── Given data ──

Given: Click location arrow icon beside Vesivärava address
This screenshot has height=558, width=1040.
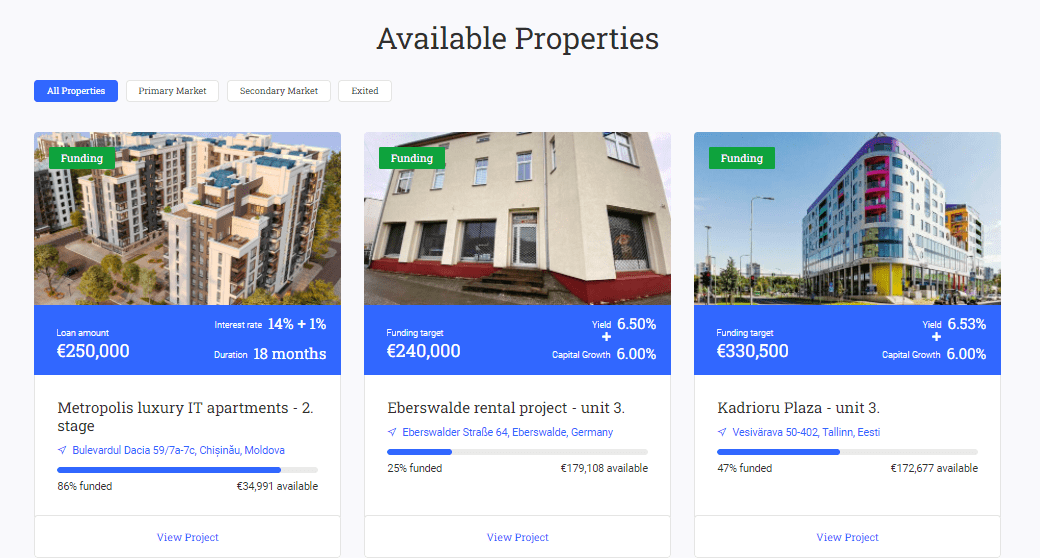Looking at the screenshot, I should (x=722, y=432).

───
── Given data ──

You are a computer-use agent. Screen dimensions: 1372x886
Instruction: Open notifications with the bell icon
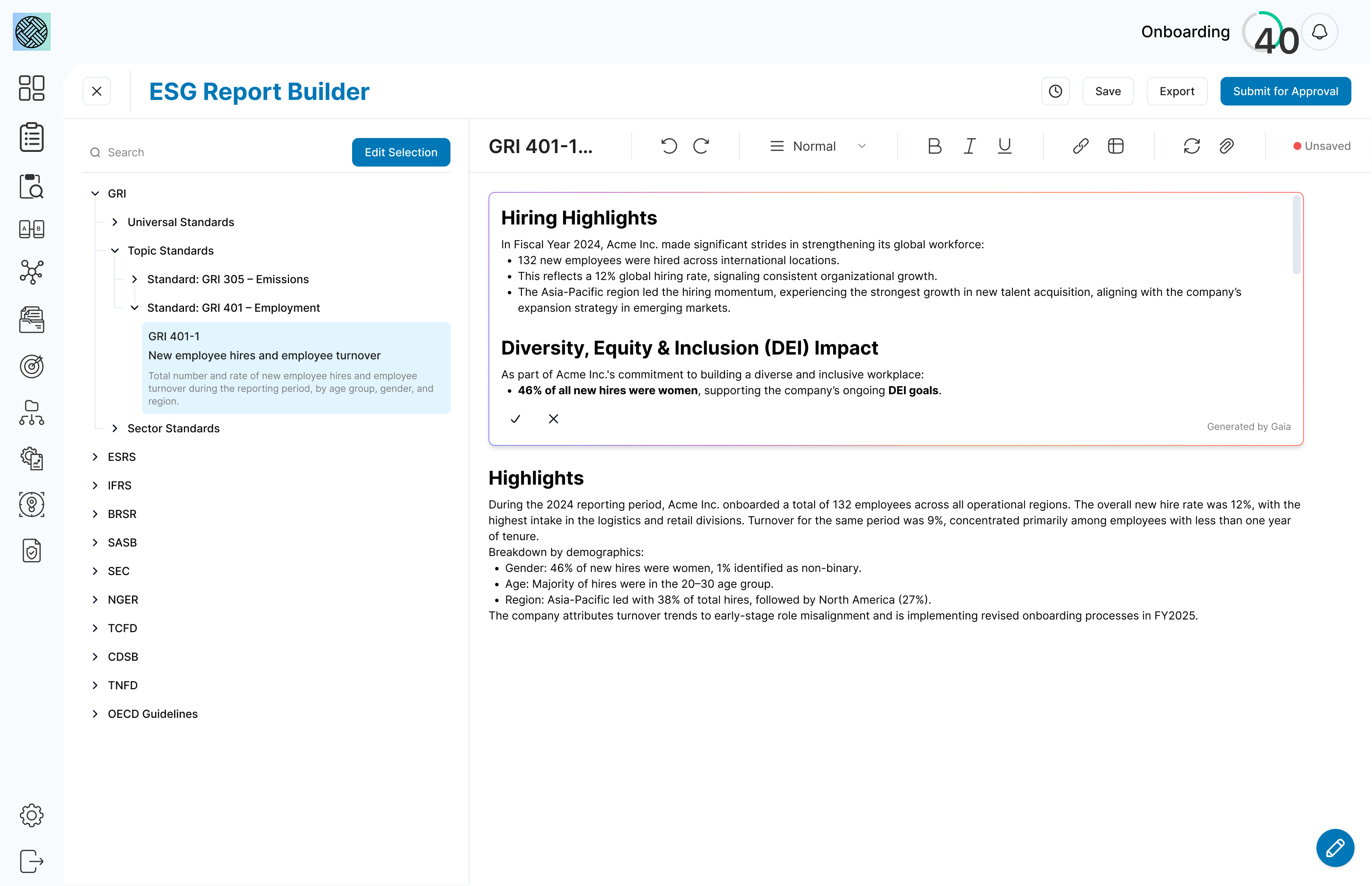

───

Copy everything from the line containing "You are a computer-use" down to the line containing "Instruction: Open notifications", replacing "bell icon" with "bell symbol" and changing nothing else.

You are a computer-use agent. Screen dimensions: 1372x886
Instruction: Open notifications with the bell symbol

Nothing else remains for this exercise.